Receiving any type of message about your partner acting anything other than faithful is shocking and shameful, and the “Hey, Girlie” DM we’d all like to avoid is the icing on the “embarrassment” cake, to be honest.
That’s because it’s honestly just another person—stranger or acquaintance—basically “coming to you as a woman” to let you know your significant other is doing the absolute most and it probably involves them.
The DM can be as tame as “Hey girl, I kissed your boyfriend at the bar and didn’t know he was taken. So sorry!” to flat out finding out that your man is actually somebody else’s husband and you’re actually the side chick. Ouch!
Whatever the scenario is, “Hey Girlie” DMs are not fun for anyone! Dramatic, yes. But certainly not fun. If you just got a DM or even thinking about sending one yourself, here are a few things you need to know first.
When you’re the one receiving the “Hey Girlie”— Stay classy, open-minded, and real with yourself.
Getting a message about your man acting a fool is not cool. Period.

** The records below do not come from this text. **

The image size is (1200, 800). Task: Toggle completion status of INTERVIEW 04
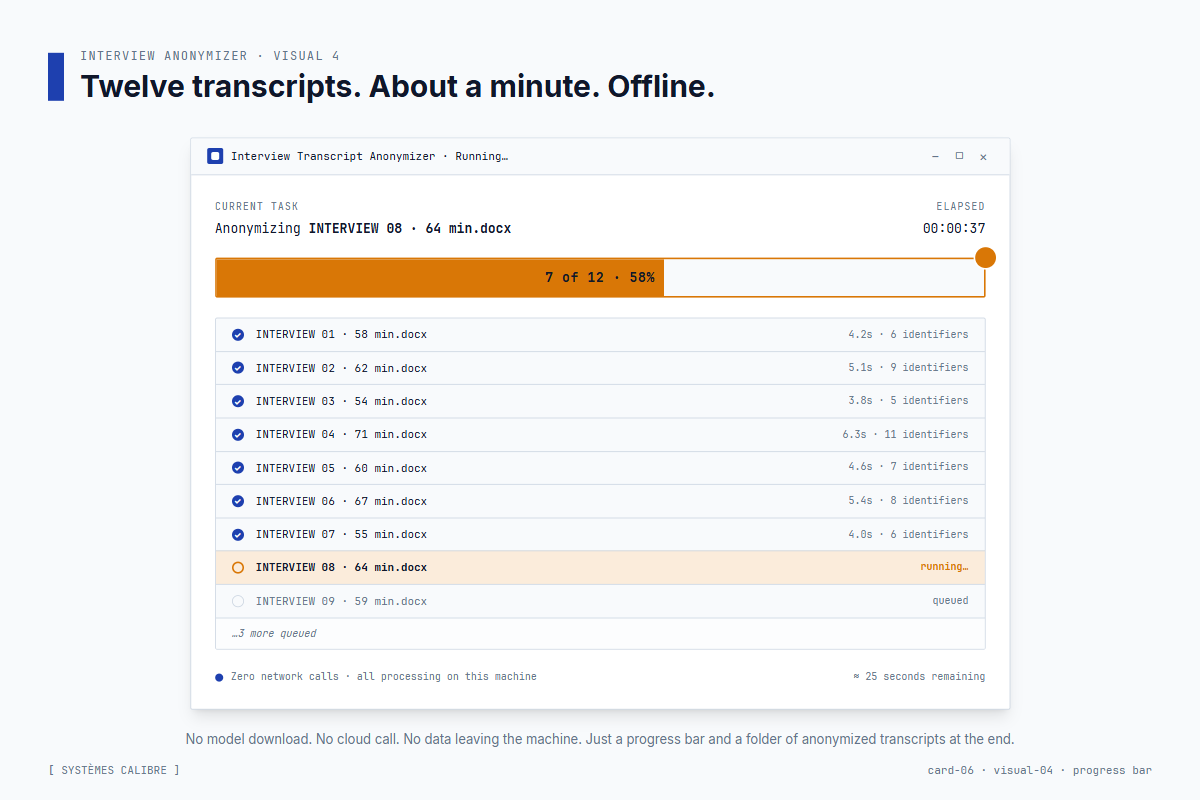(237, 434)

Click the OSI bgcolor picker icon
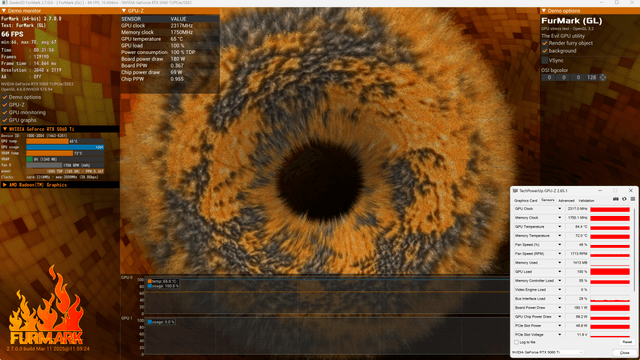coord(603,78)
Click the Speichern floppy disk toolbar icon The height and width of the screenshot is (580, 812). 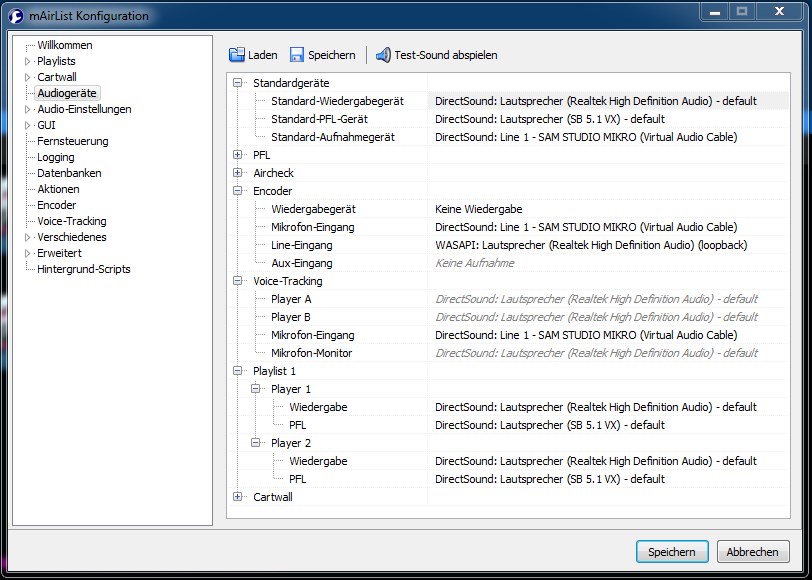click(298, 55)
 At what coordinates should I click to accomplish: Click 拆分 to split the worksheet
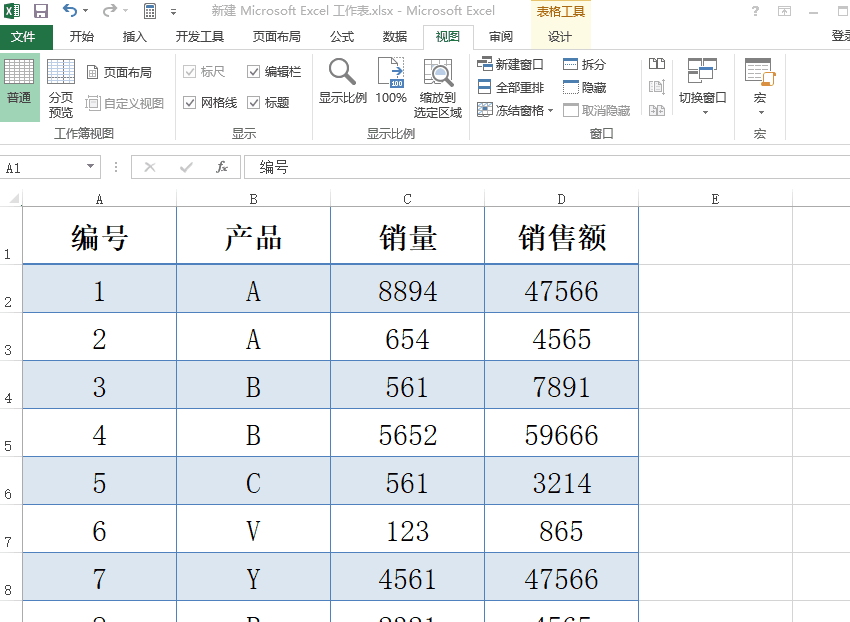point(585,63)
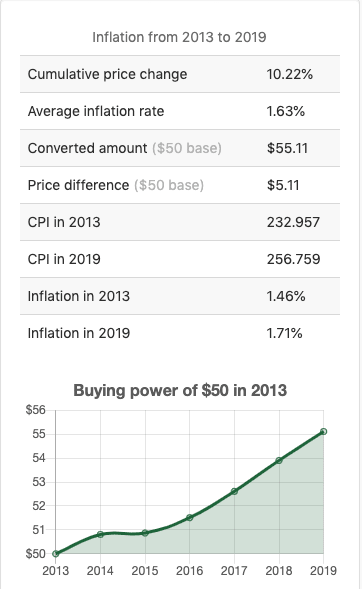Click the $56 y-axis label

[35, 410]
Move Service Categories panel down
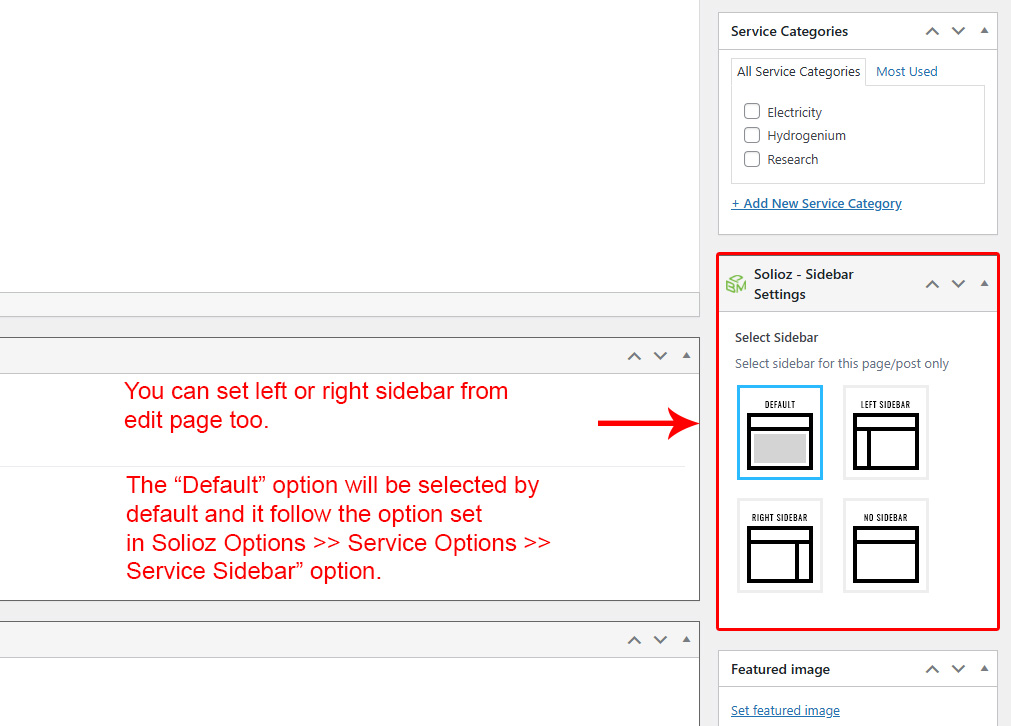This screenshot has height=726, width=1011. click(x=958, y=31)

In all honesty, it sucks that someone else had to tell you about your partner’s bad behavior because they couldn’t be adult enough to act right.
However, it happens and we can’t pretend like you won’t ever get a message because sis, one day you just might. So, in the event you do get Hey Girlie’d, what do you do? Well, there are a few guidelines:
- Be mindful of the source. It’s likely that you don’t even know the person sending you a DM, so blindly believing hurtful info from a stranger about the person you’re romantically linked to isn’t the smartest.So, do some research! If they’ve added you on social media, look through their page and get a good feel of who they are, if they’re actually real, and what their intentions may be. Accept what they’re saying because, after all, it may be true— but stay as objective as possible.

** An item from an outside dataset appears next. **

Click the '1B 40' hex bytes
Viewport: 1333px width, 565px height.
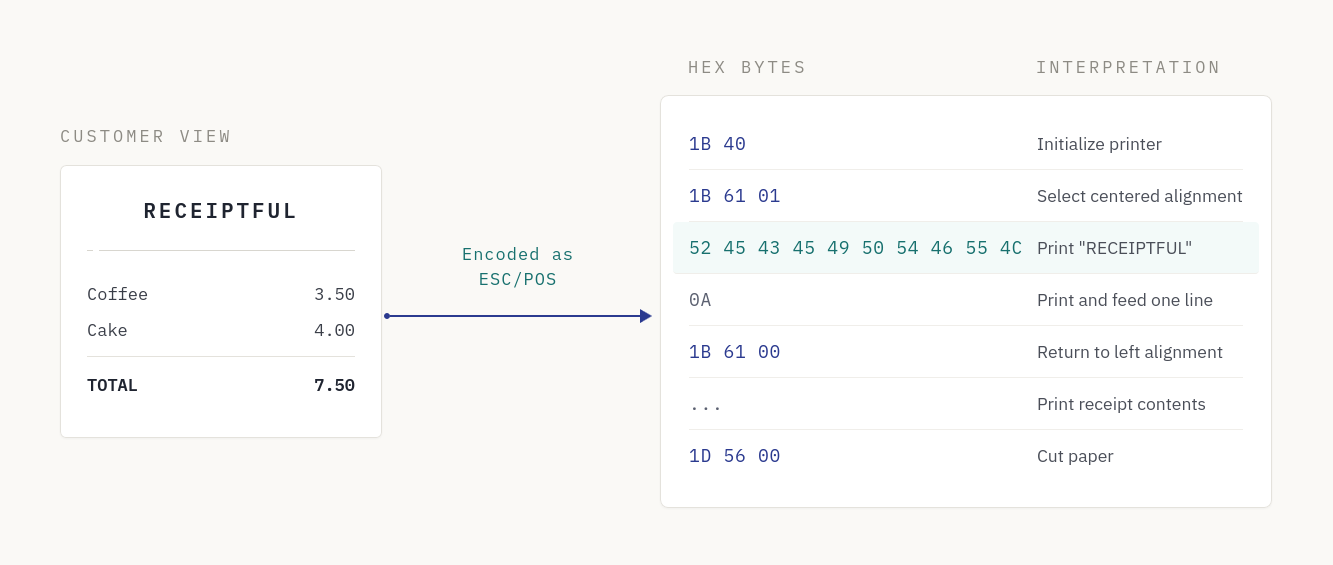pos(717,144)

- Be respectful despite your feelings. A cheating partner would make anyone wanna pop off! And girl, those feelings are completely valid. However, staying calm and respectful when answering these types of messages is key to getting the information you need.If you end up cussing out the person sending the DM or jumping the gun and coming at your partner spicy before you even get to the bottom of it, you may miss a big opportunity to get the whole truth. In other words, don’t let your emotions play you out of the benefits of using your head in this moment.
- Gather us much detail as possible. When the time comes to confront your partner about what they did, you’ll need some evidence to back you up. They may lie and in that case, “he say, she say” means nothing. If the person sending the DM is willing to give you a helping hand, collect as much data from them as possible. Screenshots of DMs, pictures, and hell, even legal documents—having it all works in your favor.
- Don’t stay connected. They are not your friend and this isn’t some win for women’s solidarity! Once the interaction is done, make sure you limit the access they have to your life and personal information, just to avoid any additional drama created in the future.The goal here is to protect yourself and even your relationship, if you please. So don’t take that “Hey Girlie” to heart—it was an easy way to sugarcoat something unpleasant.
When you’re the one sending the “Hey Girlie”— Be for real! What’s the goal and is it necessary?
Sometimes we find out that we are, in fact, the other woman. And when we’re armed with this information, we have the opportunity to keep it to ourself or put ourselves in the position of the “Hey Girlie” sender. Whew.
Now, sending the message is different than receiving the message because you only have to consider 1 or 2 things. I mean, another person’s relationship isn’t your responsibility but it can be in certain circumstances.
- How serious is it? Was the connection you made with this person worth inserting yourself in drama that may upend or cause waves in a relationship? A kiss you initiated at the club vs unknowingly being in a 2-year long relationship with a married man are obviously very different circumstances. Before you go spilling every detail to their significant other, ask yourself if it’s even necessary and would the revelation of certain information cause more harm than good.
- What are you trying to achieve? The endgame is everything here because intentions do matter. If you’re telling on a former lover simply because your upset, jealous, or seeking revenge, spilling the tea on what happened between y’all to a current partner is probably not the best idea. However, if you think giving them the gift of “Hey Girlie” will save them from further committing to someone that is doing them wrong in more ways then one, perhaps doing the messy work isn’t a bad idea.